Let me be clear. I don't claim to have reached maturity, but I want to grow closer to Christ and more like Him. I want spiritual ribeye steak and baked potato. I may not be there yet, but I definitely don't want to have to live on nothing but baby formula and strained peas. When I was a child my daddy read to me from the Bible every night as I went to sleep. He was feeding me spiritual milk. When I accepted Christ as my Savior, my daddy told me that I needed to start reading the Bible for myself. Carrying the analogy a step further, he put some spiritual cereal on the tray of my high chair and let me begin to feed myself. Before long I wanted something besides cereal and started eating spiritual food that had a little more substance to it. It's a process of growth, but it has to involve feeding ourselves.

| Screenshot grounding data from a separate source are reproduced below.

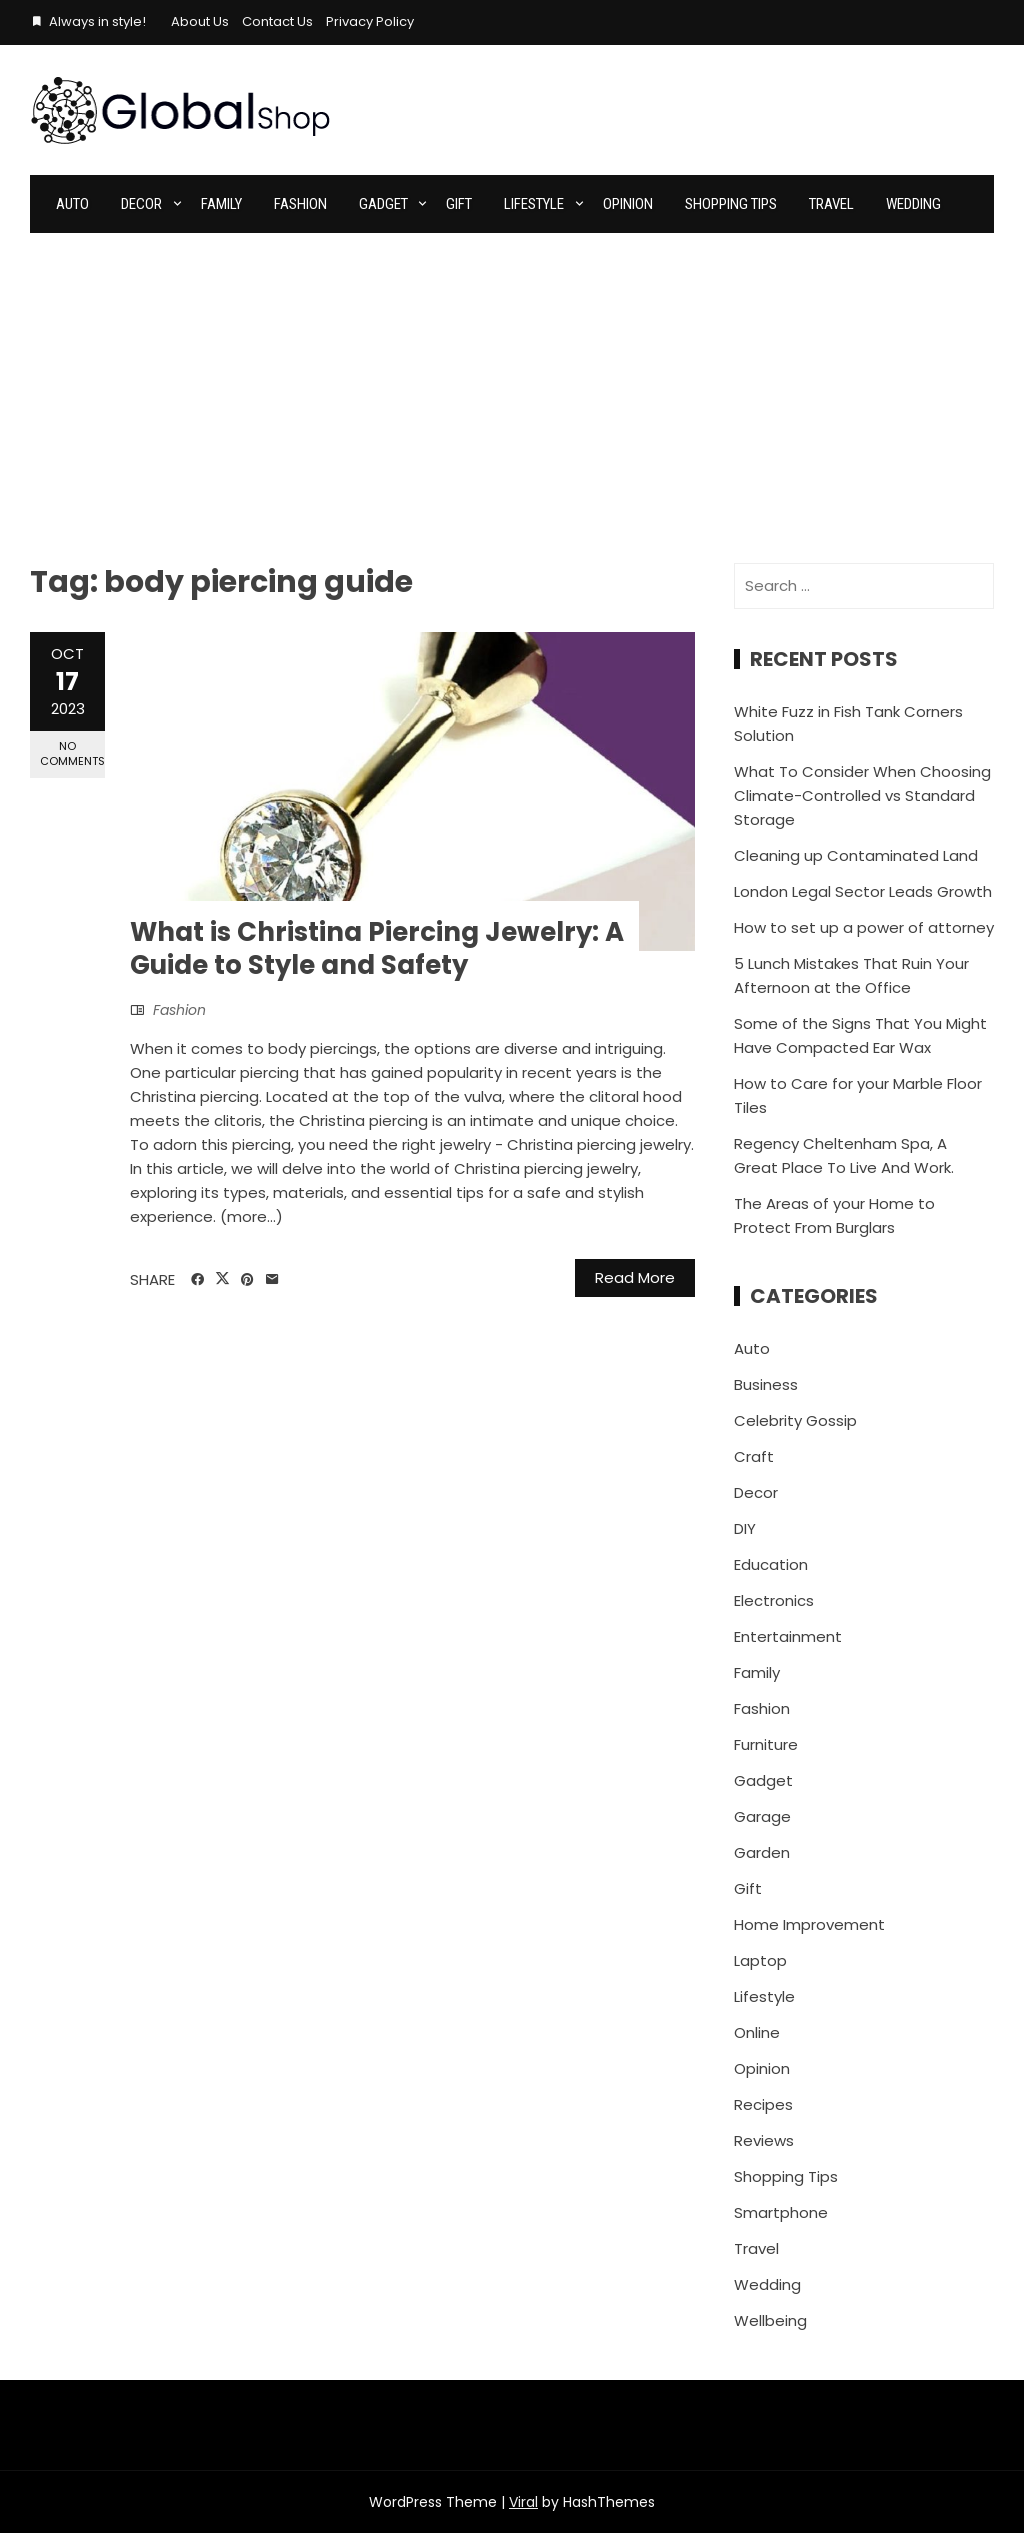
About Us (200, 21)
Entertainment (788, 1636)
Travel (831, 204)
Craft (754, 1456)
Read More (635, 1277)
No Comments (72, 753)
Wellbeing (770, 2320)
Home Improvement (809, 1924)
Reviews (764, 2140)
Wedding (913, 204)
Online (757, 2032)
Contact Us (277, 21)
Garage (762, 1816)
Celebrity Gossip (795, 1420)
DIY (745, 1528)
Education (771, 1564)
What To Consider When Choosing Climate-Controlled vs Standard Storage (862, 795)
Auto (72, 204)
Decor (141, 204)
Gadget (383, 204)
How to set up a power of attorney (864, 927)
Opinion (628, 204)
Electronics (774, 1600)
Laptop (760, 1960)
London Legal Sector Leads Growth (863, 891)
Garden (762, 1852)
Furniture (766, 1744)
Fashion (300, 204)
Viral (523, 2502)
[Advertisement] (512, 383)
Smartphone (781, 2212)
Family (221, 204)
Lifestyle (534, 204)
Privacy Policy (370, 21)
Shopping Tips (731, 204)
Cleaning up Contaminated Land (856, 855)
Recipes (763, 2104)
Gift (459, 204)
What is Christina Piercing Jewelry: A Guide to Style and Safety (377, 949)
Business (766, 1384)
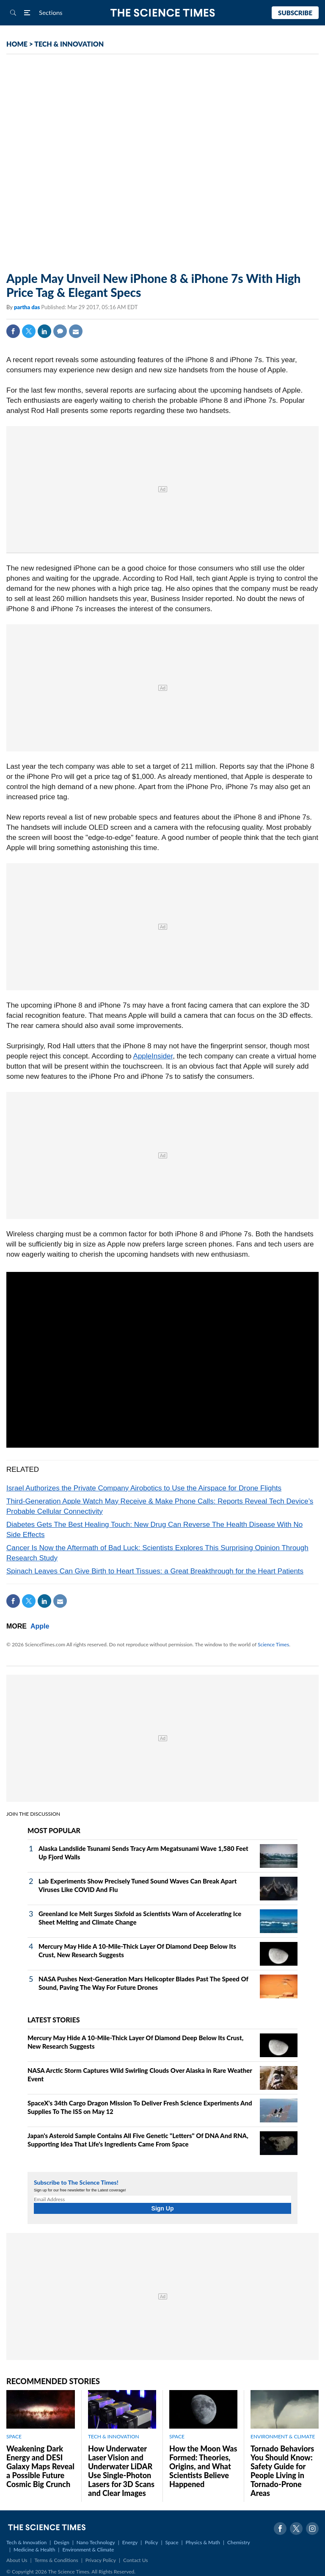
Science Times (273, 1644)
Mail (76, 331)
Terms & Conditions (56, 2560)
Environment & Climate (88, 2549)
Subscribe (295, 13)
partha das (27, 307)
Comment (60, 331)
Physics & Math (203, 2542)
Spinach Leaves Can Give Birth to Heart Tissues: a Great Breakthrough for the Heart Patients (154, 1571)
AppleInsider (153, 1056)
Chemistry (238, 2542)
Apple (39, 1626)
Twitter (29, 331)
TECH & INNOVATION (69, 44)
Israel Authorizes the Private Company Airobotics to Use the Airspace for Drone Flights (143, 1488)
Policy (151, 2542)
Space (172, 2542)
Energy (130, 2542)
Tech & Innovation (26, 2542)
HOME (17, 44)
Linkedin (44, 331)
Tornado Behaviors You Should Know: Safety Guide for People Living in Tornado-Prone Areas (282, 2471)
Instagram (312, 2528)
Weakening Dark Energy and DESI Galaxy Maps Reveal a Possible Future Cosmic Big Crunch (40, 2466)
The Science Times (162, 13)
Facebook (13, 331)
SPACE (14, 2436)
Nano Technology (96, 2542)
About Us (16, 2560)
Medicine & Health (34, 2549)
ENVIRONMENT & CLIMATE (283, 2436)
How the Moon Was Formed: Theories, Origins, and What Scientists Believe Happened (203, 2466)
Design (61, 2542)
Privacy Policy (100, 2560)
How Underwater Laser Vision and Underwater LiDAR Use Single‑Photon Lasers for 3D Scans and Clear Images (121, 2471)
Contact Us (135, 2560)
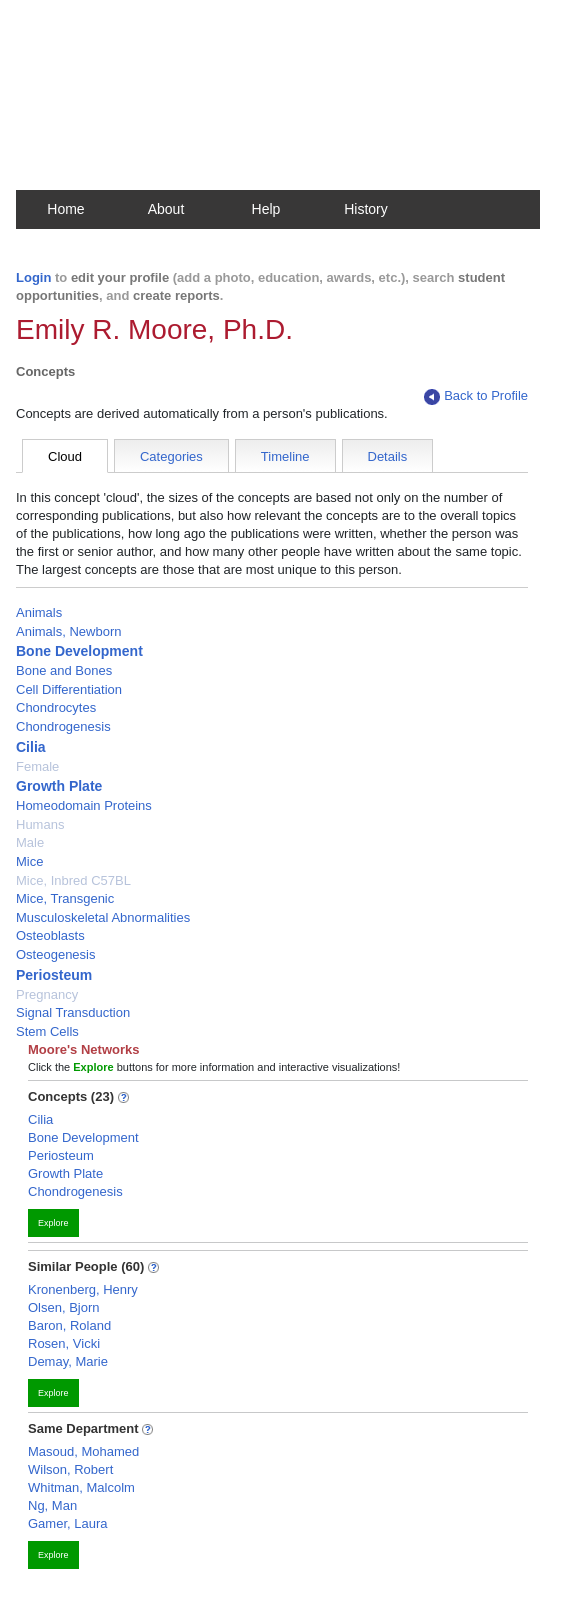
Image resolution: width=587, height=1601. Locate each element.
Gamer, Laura (68, 1523)
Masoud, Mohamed (83, 1451)
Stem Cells (47, 1031)
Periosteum (54, 975)
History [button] (366, 209)
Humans (40, 824)
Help (266, 209)
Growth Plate (59, 786)
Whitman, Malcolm (81, 1487)
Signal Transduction (73, 1012)
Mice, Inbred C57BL (73, 880)
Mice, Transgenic (65, 898)
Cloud (65, 456)
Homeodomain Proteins (84, 805)
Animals (39, 612)
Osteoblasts (50, 935)
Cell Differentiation (69, 689)
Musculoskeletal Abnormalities (103, 917)
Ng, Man (52, 1505)
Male (30, 842)
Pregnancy (47, 994)
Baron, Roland (69, 1325)
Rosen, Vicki (64, 1343)
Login (33, 277)
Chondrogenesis (63, 726)
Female (37, 766)
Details (388, 456)
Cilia (31, 747)
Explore (53, 1223)
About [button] (166, 209)
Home (65, 209)
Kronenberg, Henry (83, 1289)
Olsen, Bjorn (64, 1307)
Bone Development (79, 651)
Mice (29, 861)
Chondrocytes (56, 707)
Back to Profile (476, 396)
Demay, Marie (68, 1361)
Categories (171, 456)
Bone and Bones (64, 670)
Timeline (285, 456)
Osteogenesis (56, 954)
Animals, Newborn (69, 631)
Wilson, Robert (70, 1469)
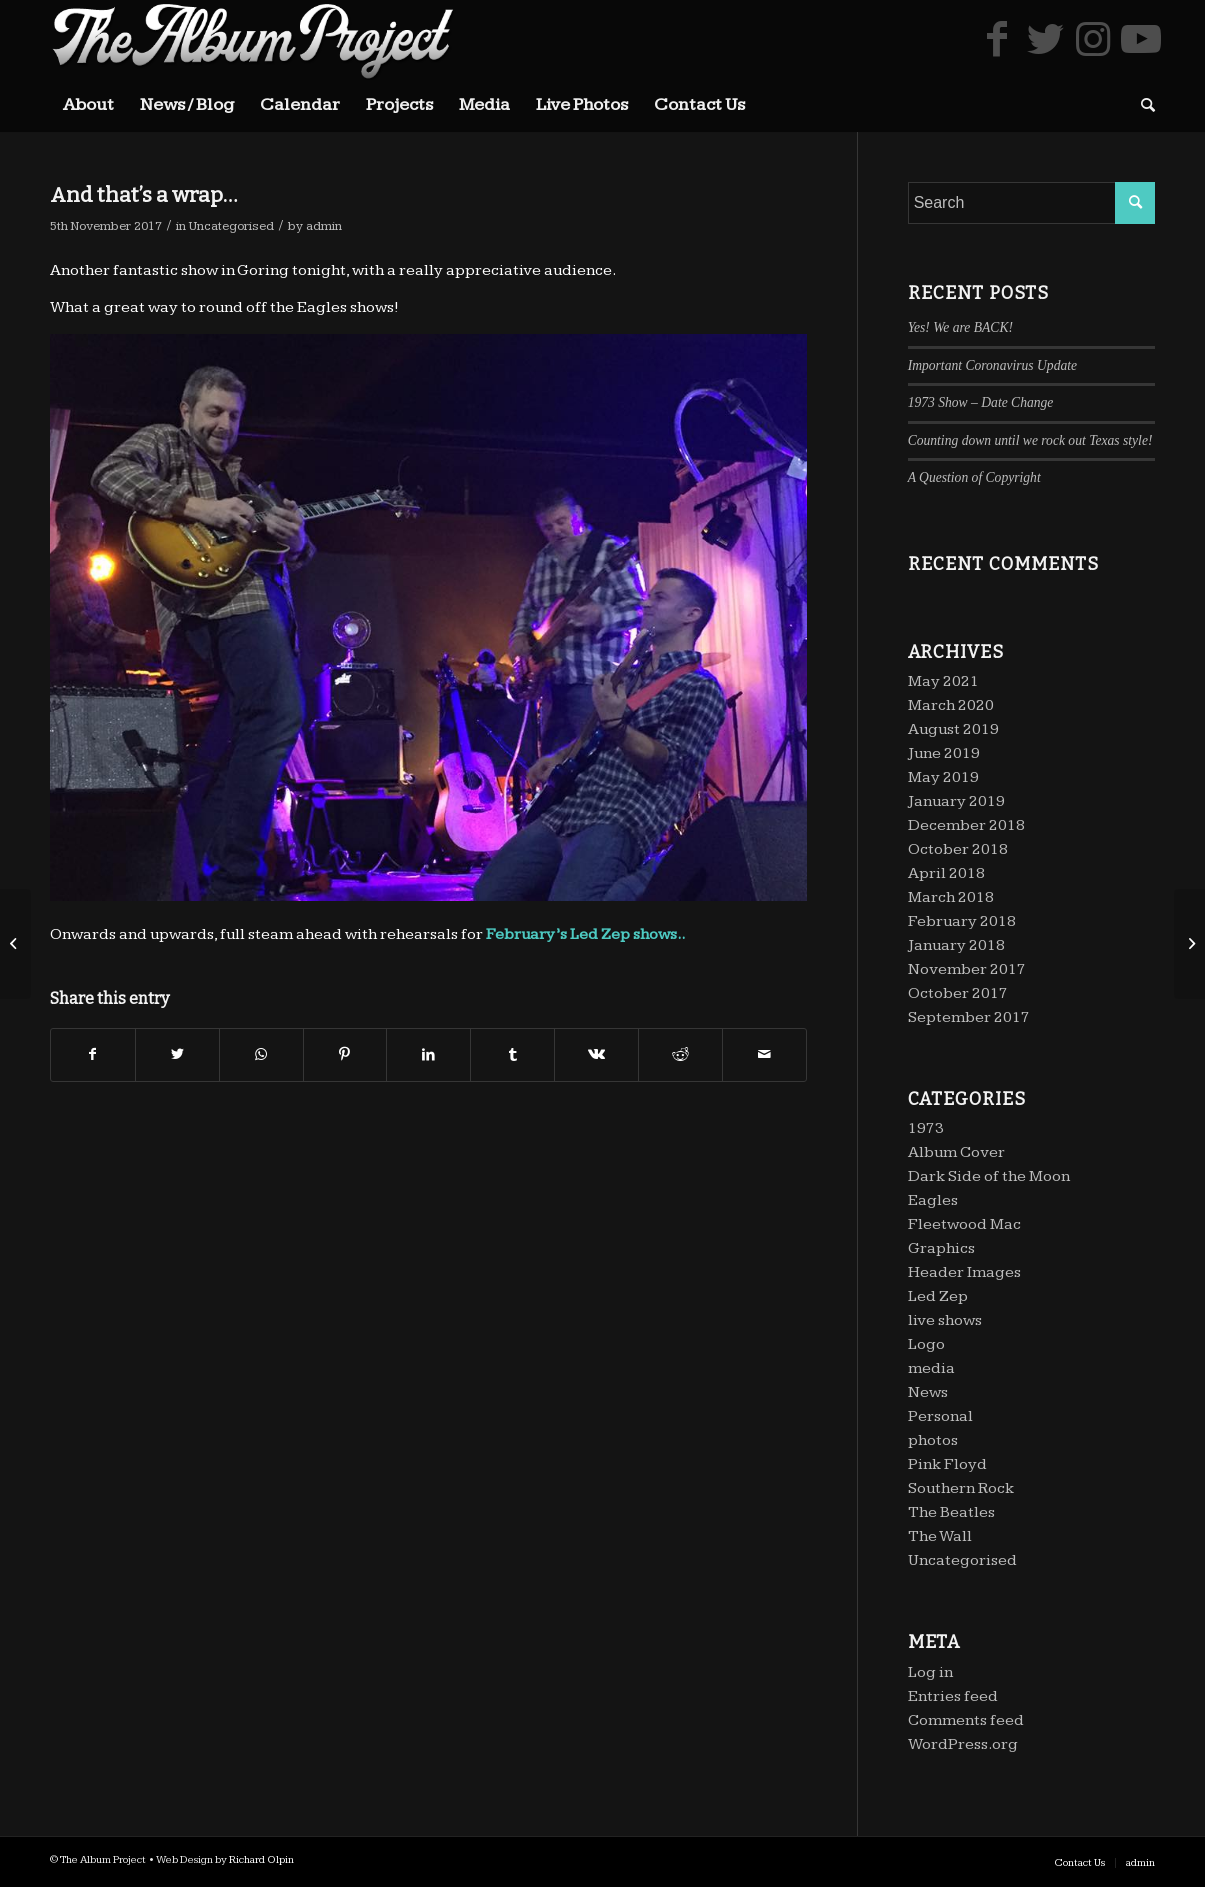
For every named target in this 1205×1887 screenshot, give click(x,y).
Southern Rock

Philippians 3:10-15 Holman Christian Standard Bible (HCSB)
10 My goal is to know Him and the power of His resurrection and the fellowship of His sufferings, being conformed to His death, 11 assuming that I will somehow reach the resurrection from among the dead. 12 Not that I have already reached the goal or am already fully mature, but I make every effort to take hold of it because I also have been taken hold of by Christ Jesus. 13 Brothers, I do not consider myself to have taken hold of it. But one thing I do: Forgetting what is behind and reaching forward to what is ahead, 14 I pursue as my goal the prize promised by God’s heavenly call in Christ Jesus. 15 Therefore, all who are mature should think this way. And if you think differently about anything, God will reveal this also to you.

I get up in the morning and fix myself coffee. After I get to work, I eat either something from the cafeteria or a breakfast cereal bar. When it is lunch time, I eat something, even if it is just a snack. By the time I get home from work, I am famished. I eat every single day, without fail. I get hungry and I eat. If I only ate on Sundays, not only would I be really hungry, I would not be healthy. Even if we expect someone else to feed us on Sunday and Wednesdays, what are we eating the rest of the week? We must feed ourselves from God's Word. The purpose of church services is not to provide you all the nourishment you need for the week. That is a ludicrous assumption. We meet together to worship, to fellowship, to encourage, but we spend time daily studying God's Word and praying for our spiritual nourishment.

I'm not condemning anyone, but it does make me curious. My grandson had the right idea. He is 14 years old, way too old for someone to have to feed him.